**Records shown**
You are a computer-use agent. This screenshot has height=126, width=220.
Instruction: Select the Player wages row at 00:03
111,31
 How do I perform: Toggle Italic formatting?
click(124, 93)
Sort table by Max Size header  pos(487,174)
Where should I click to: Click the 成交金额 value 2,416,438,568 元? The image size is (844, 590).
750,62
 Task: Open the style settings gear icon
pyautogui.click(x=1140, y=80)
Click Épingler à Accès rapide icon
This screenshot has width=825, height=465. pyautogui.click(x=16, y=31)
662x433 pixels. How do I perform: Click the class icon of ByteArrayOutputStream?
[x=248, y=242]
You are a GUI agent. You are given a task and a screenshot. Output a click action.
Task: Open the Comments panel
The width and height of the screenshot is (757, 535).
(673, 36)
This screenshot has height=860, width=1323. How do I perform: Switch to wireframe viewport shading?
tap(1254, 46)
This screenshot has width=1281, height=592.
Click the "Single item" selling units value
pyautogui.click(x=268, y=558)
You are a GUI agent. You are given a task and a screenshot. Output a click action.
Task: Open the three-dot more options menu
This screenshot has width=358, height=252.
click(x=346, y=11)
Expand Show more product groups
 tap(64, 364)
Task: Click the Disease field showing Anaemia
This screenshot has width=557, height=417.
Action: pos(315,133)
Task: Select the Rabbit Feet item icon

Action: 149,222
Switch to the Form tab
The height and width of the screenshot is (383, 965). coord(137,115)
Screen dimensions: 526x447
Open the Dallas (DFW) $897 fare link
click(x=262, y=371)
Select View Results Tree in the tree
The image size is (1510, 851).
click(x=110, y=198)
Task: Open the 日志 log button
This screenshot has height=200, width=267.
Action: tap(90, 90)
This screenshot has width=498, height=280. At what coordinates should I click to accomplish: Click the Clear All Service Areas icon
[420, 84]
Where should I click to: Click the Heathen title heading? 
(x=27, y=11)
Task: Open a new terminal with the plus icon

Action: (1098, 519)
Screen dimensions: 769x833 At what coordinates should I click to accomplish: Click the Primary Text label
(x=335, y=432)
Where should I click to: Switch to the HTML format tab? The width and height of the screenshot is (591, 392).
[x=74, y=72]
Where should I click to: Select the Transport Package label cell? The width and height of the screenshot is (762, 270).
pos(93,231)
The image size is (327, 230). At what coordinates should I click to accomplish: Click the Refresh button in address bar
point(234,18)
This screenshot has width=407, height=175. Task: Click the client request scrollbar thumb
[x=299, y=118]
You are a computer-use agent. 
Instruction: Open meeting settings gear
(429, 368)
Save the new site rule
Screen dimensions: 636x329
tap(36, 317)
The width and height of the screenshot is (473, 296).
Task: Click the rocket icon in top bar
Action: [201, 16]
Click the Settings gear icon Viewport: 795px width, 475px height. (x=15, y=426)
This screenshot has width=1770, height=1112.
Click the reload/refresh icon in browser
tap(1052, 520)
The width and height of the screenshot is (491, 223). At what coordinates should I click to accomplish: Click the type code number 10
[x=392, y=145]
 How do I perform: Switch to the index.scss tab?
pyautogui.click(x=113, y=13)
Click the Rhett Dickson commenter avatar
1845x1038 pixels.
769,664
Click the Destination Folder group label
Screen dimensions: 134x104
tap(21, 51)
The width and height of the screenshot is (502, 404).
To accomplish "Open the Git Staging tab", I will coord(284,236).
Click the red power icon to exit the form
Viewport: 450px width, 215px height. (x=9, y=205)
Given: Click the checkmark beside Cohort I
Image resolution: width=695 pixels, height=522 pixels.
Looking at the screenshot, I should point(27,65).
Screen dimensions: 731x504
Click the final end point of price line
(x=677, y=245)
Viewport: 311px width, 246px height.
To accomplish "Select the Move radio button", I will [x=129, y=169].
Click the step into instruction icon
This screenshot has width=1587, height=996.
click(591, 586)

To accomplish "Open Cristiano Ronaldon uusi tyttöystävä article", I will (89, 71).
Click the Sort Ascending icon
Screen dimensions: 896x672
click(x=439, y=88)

**Directions for this task**
Going line by line, repeat the whole listing exactly.

**Solution to this exercise**
You are a computer-use agent. This screenshot has height=126, width=220.
Instruction: Select the Player wages row at 00:03
111,31
 How do I perform: Toggle Italic formatting?
click(124, 93)
Sort table by Max Size header  pos(487,174)
Where should I click to: Click the 成交金额 value 2,416,438,568 元? The image size is (844, 590).
750,62
 Task: Open the style settings gear icon
pyautogui.click(x=1140, y=80)
Click Épingler à Accès rapide icon
This screenshot has width=825, height=465. pyautogui.click(x=16, y=31)
662x433 pixels. How do I perform: Click the class icon of ByteArrayOutputStream?
[x=248, y=242]
You are a GUI agent. You are given a task and a screenshot. Output a click action.
Task: Open the Comments panel
The width and height of the screenshot is (757, 535).
(673, 36)
This screenshot has height=860, width=1323. How do I perform: Switch to wireframe viewport shading?
tap(1254, 46)
This screenshot has width=1281, height=592.
Click the "Single item" selling units value
pyautogui.click(x=268, y=558)
You are a GUI agent. You are given a task and a screenshot. Output a click action.
Task: Open the three-dot more options menu
This screenshot has width=358, height=252.
click(x=346, y=11)
Expand Show more product groups
 tap(64, 364)
Task: Click the Disease field showing Anaemia
This screenshot has width=557, height=417.
Action: pos(315,133)
Task: Select the Rabbit Feet item icon

Action: 149,222
Switch to the Form tab
The height and width of the screenshot is (383, 965). coord(137,115)
Screen dimensions: 526x447
Open the Dallas (DFW) $897 fare link
click(x=262, y=371)
Select View Results Tree in the tree
The image size is (1510, 851).
click(x=110, y=198)
Task: Open the 日志 log button
This screenshot has height=200, width=267.
Action: tap(90, 90)
This screenshot has width=498, height=280. At what coordinates should I click to accomplish: Click the Clear All Service Areas icon
[420, 84]
Where should I click to: Click the Heathen title heading? 
(x=27, y=11)
Task: Open a new terminal with the plus icon

Action: (1098, 519)
Screen dimensions: 769x833 At what coordinates should I click to accomplish: Click the Primary Text label
(x=335, y=432)
Where should I click to: Switch to the HTML format tab? The width and height of the screenshot is (591, 392).
[x=74, y=72]
Where should I click to: Select the Transport Package label cell? The width and height of the screenshot is (762, 270).
pos(93,231)
The image size is (327, 230). At what coordinates should I click to accomplish: Click the Refresh button in address bar
point(234,18)
This screenshot has width=407, height=175. Task: Click the client request scrollbar thumb
[x=299, y=118]
You are a computer-use agent. 
Instruction: Open meeting settings gear
(429, 368)
Save the new site rule
Screen dimensions: 636x329
tap(36, 317)
The width and height of the screenshot is (473, 296).
Task: Click the rocket icon in top bar
Action: [201, 16]
Click the Settings gear icon Viewport: 795px width, 475px height. (x=15, y=426)
This screenshot has width=1770, height=1112.
Click the reload/refresh icon in browser
tap(1052, 520)
The width and height of the screenshot is (491, 223). At what coordinates should I click to accomplish: Click the type code number 10
[x=392, y=145]
 How do I perform: Switch to the index.scss tab?
pyautogui.click(x=113, y=13)
Click the Rhett Dickson commenter avatar
1845x1038 pixels.
769,664
Click the Destination Folder group label
Screen dimensions: 134x104
tap(21, 51)
The width and height of the screenshot is (502, 404).
To accomplish "Open the Git Staging tab", I will coord(284,236).
Click the red power icon to exit the form
Viewport: 450px width, 215px height. (x=9, y=205)
Given: Click the checkmark beside Cohort I
Image resolution: width=695 pixels, height=522 pixels.
Looking at the screenshot, I should point(27,65).
Screen dimensions: 731x504
Click the final end point of price line
(x=677, y=245)
Viewport: 311px width, 246px height.
To accomplish "Select the Move radio button", I will [x=129, y=169].
Click the step into instruction icon
This screenshot has width=1587, height=996.
click(591, 586)

To accomplish "Open Cristiano Ronaldon uusi tyttöystävä article", I will (89, 71).
Click the Sort Ascending icon
Screen dimensions: 896x672
click(x=439, y=88)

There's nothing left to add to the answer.